Buyback, stock repurchase, and sale of assets are other powerful options that could have made Musk’s hostile bid less lucrative, ultimately dealing a death blow to the takeover.
After the bloodbath of strategies to take over the bird app, Elon Musk is not enjoying a beach side vacation. Having laid off nearly half of the company staff, he faces many challenges in turning a socially-free platform into a profitable one. But his taste for haste has not gone down well with critical stakeholders – advertisers, regulators, and of course, the tweeters.
Whether the feverish sale of each official blue tick at $8 or many other such tools in the making, Musk is all out to create cash-ringing models for the social media platform to register profits.
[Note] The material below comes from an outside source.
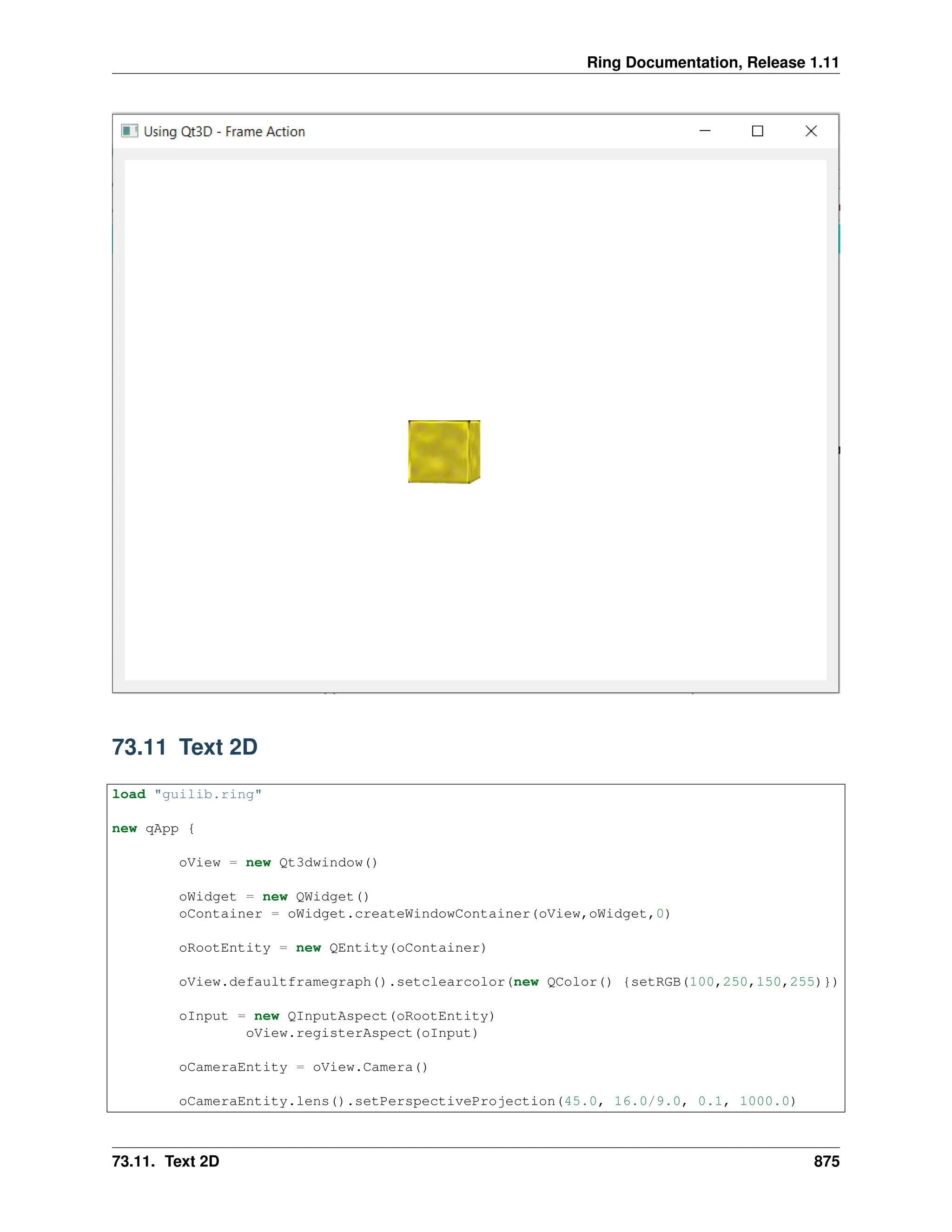Click the createWindowContainer code line
The width and height of the screenshot is (952, 1232).
click(x=424, y=913)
Regardless of the diatribe around the Twitter-Elon Musk saga, it’s time to look at essential numbers and stop relating everything to Musk’s takeover of Twitter. As per Sensor Tower’s data, during the days Musk announced his plan to terminate the agreement to buy Twitter amidst spambot and fake account debates, the mean average weekly advertising spending in the US had touched $945,800. Come September, this dropped to $944,200, when tensions were building up further over Twitter’s deposition in the lawsuit filed in Delaware Court of Chancery. Despite the looming law, the deal seal was expected to be postponed for a while.
By October, before the deal went through, the mean dropped to $877,200 and plunged to $589,100 a week after Musk’s takeover. Such figures beg further scrutiny.
As much as social media users may criticise the entire Twitter takeover, the sheer number of installs on App Store and Google Play Store is testimony to the world’s choice of Tweeting on the app. The 6.3 million worldwide installs through October 15-26 jumped to a staggering 7.6 million between October 27 and November 7, which is when the takeover saga started.